→ ТЕКСТ ДЛЯ ЧТЕНИЯ:
■ ■ ■ ■ ■

Успехи геометрии оттеснили на задний план искусство решения уравнений. Однако оно продолжало развиваться и породило арифметическую алгебру. Возникновение алгебры из арифметики — это типичный метасистемный переход. Когда ставится задача о решении уравнения — независимо от того, формулируется ли она на обычном разговорном языке или на специализированном, — это еще задача арифметическая. И когда указывается общий метод решения — на примерах, как это делается в начальной школе, или даже в виде формулы, мы все еще не выходим за пределы арифметики. Алгебра начинается тогда, когда сами уравнения становятся объектом деятельности, когда изучаются свойства уравнений и правила их преобразования. Наверно, каждый, кто помнит, как он познакомился с алгеброй в школе (если только это было на уровне понимания, а не зазубривания), помнит и то радостное чувство изумления, которое испытываешь, когда оказывается, что разнотипные арифметические задачи, приемы решения которых представлялись друг с другом совершенно не связанными, решаются путем однотипных преобразований уравнений по нескольким простым и понятным правилам. Все ранее известные методы вписываются в стройную систему, открываются новые методы, вводятся в рассмотрение новые уравнения и целые классы уравнений (закон разрастания предпоследнего уровня), появляются новые понятия, не имеющие решительно никакого смысла в рамках собственно арифметики: отрицательные, иррациональные и мнимые числа.

Принципиальной необходимости создания специализированного языка для развития алгебры нет. Однако на деле только созданием специализированного языка завершается метасистемный переход в головах людей. Специализированный язык дает возможность убедиться, что мы имеем дело с некоей новой реальностью — в данном случае с уравнениями, которые можно рассматривать как объект выкладок, подобно объектам предыдущего уровня — числам. Людям свойственно не замечать воздуха, которым они дышат, и языка, которым все время пользуются. Созданный же вновь специализированный язык выпадает из сферы естественного языка и представляется частью неязыковой действительности. Это способствует метасистемному переходу. И, конечно, огромную роль играют практические удобства использования специализированного языка: обозримость выражений, уменьшение затрат на переписывание и т. п.

■ ■ ■ ■ ■

→ ИСХОДНЫЕ ДАННЫЕ:

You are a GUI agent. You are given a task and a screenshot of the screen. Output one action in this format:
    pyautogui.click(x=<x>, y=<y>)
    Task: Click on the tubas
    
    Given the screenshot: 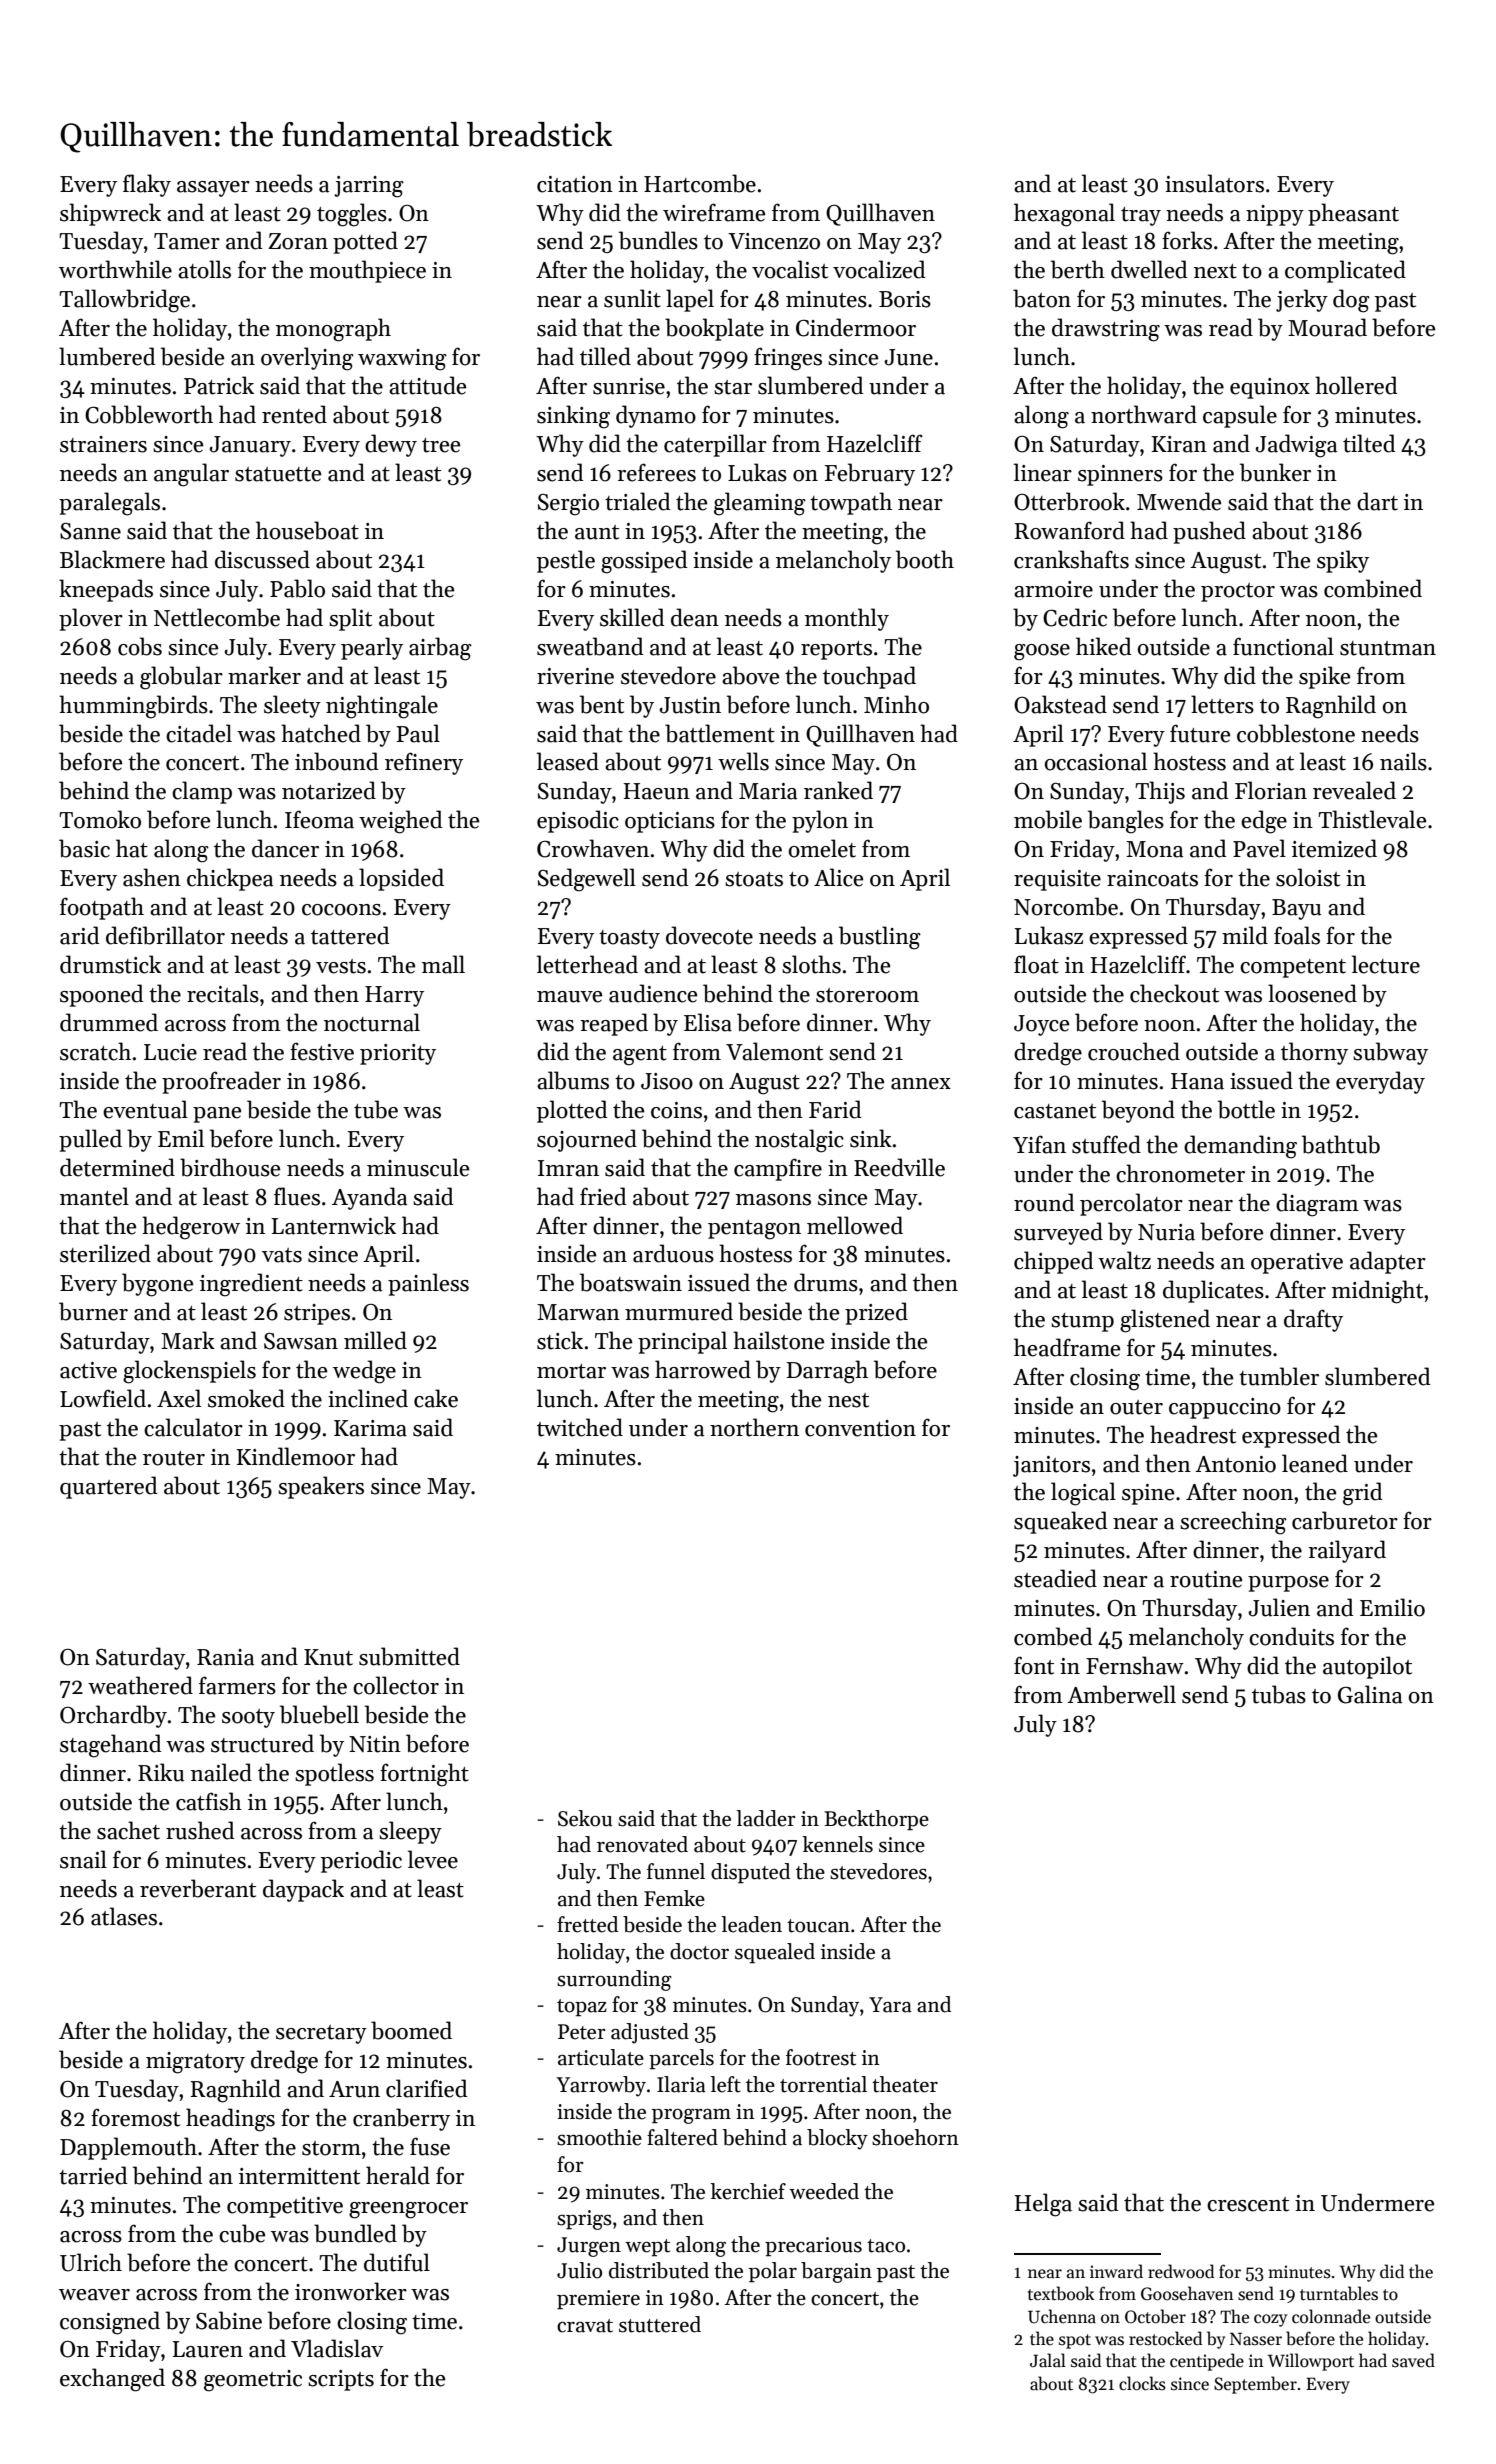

■ ■ ■ ■ ■

→ ВАШЕ ЗАДАНИЕ: Отредактируйте фрагмент текста об алгебре, начиная со слов «Принципиальной необходимости создания» и заканчивая словами «переписывание и т. п.», заменив в нём «воздуха» на «кислорода». Для выполнения следует опираться исключительно на приведённый текст.

→ РЕШЕНИЕ ЗАДАНИЯ:
Принципиальной необходимости создания специализированного языка для развития алгебры нет. Однако на деле только созданием специализированного языка завершается метасистемный переход в головах людей. Специализированный язык дает возможность убедиться, что мы имеем дело с некоей новой реальностью — в данном случае с уравнениями, которые можно рассматривать как объект выкладок, подобно объектам предыдущего уровня — числам. Людям свойственно не замечать кислорода, которым они дышат, и языка, которым все время пользуются. Созданный же вновь специализированный язык выпадает из сферы естественного языка и представляется частью неязыковой действительности. Это способствует метасистемному переходу. И, конечно, огромную роль играют практические удобства использования специализированного языка: обозримость выражений, уменьшение затрат на переписывание и т. п.